Hogging the limelight or bringing home the bacon?

Alibaba is using software that can learn by itself to raise pigs. Is it just a marketing gimmick or does it solve a real problem?

Artificial Intelligence has come a long way since IBM’s Deep Blue beat the world chess champion Garry Kasparov in 1997.

By beating 18-time world Go champion Lee Sedol in 2016 and reigning world No 1 Ke Jie a year later, AlphaGo – developed by Google’s DeepMind unit – not only showed machine intelligence could beat a human in a complex board game. It also showed machines could be taught to act intuitively and strategically much like humans and, crucially, to learn for themselves.

The result? An R&D boom in artificial intelligence (AI) fed on the swelling belief among businesses, investors and governments that software that learns by itself will change the way we do everything from supply chain management to pig farming.

Take China, where the ruling State Council is targeting global AI leadership by 2030. There, Alibaba Cloud has partnered with two groups – Tequ Group and Kangde Group – to raise live pigs, using AI technology to manage feeding and health and eventually boost the entire hog production process.

The question is whether Alibaba has found the right use case for artificial intelligence. Will it bring organic food into the mainstream, or is it simply a case of trying to use AI to crack a problem for the sake of it?

“We believe enhanced operating efficiency will help ensure pork supply and maintain a stable market price that will benefit enterprises and consumers alike in China,” Simon Hu, president of Alibaba Cloud, said in June at the launch of its ET Agricultural Brain programme.  

Organic pig farming is much more than just allowing pigs to roam free. Ali Cloud said ET Agricultural Brain will record everything from the breeding process to how many hours pigs sleep, with a view to improving birth rates and minimising premature deaths.

It will also monitor the emotional and psychological wellbeing of pigs and provide consumers and pig farmers with full access to the data, before and after slaughter.

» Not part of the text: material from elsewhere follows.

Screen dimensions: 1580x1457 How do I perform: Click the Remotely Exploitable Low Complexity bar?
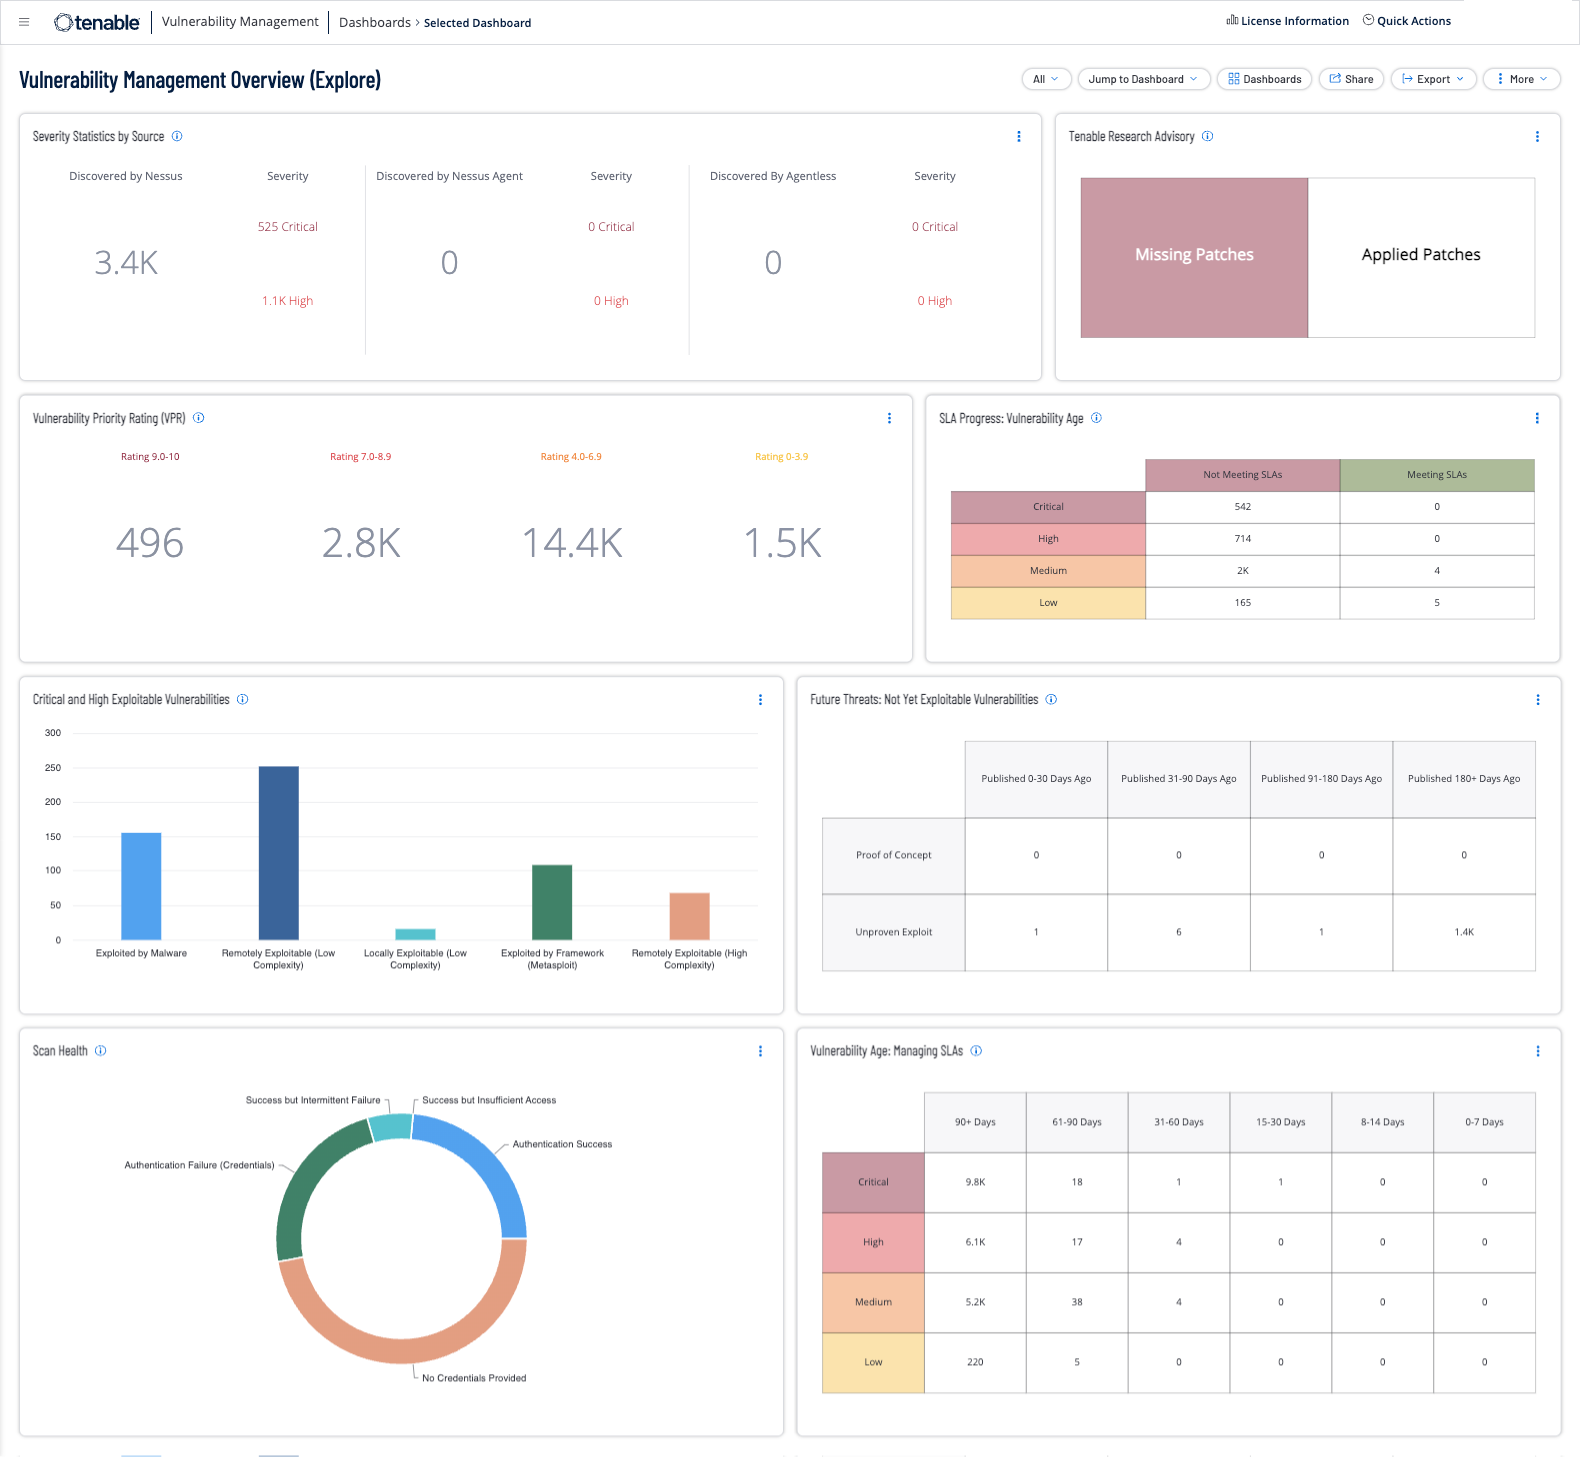tap(278, 852)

The partnership aims to breed 10 million pigs by 2020 – “a scale that no ordinary automation system could cope with, let alone a human system,” Degen Wang, chairman of Tequ Group said in the statement. 

NEW RETAIL

The ET Agricultural Brain investment is part of a broader strategy by Alibaba to, er, beef up its “new retail” strategy, upgrading the whole supply, sales and logistics chain. Rather than a one-stop shop, Alibaba may be targeting something akin to a one-stop shop/bank/farm.

As it is, retail customers are increasingly able to order meat through an Alibaba online platform and pay for them with Alipay, its payment unit. These orders can either be picked up at its Hema supermarkets or delivered through Ele.me’s on-demand delivery service team.

Perhaps in future customers will be able to choose their piglet, watch it fatten, and bring home the bacon when the time is ready – assuming they haven’t turned vegan or vegetarian by then or lost a means to an income due to inroads in the labour market made by AI. 

To be sure, other internet entrepreneurs have been inspired to overhaul pig farming and agriculture before, without achieving the technological breakthroughs or market share they hoped.

Ding Lei, boss of US-listed internet portal NetEase, moved into organic pig-rearing in 2009, but it wasn’t until last year that his venture started to sell pork on a trial basis through a pop-up store and online channel.

“[The] pig farming business is much tougher than operating an internet company because you need to overcome the regulatory problems,” he said earlier this year. “You need to get at least 100 stamps from different government bodies before you raise pigs.”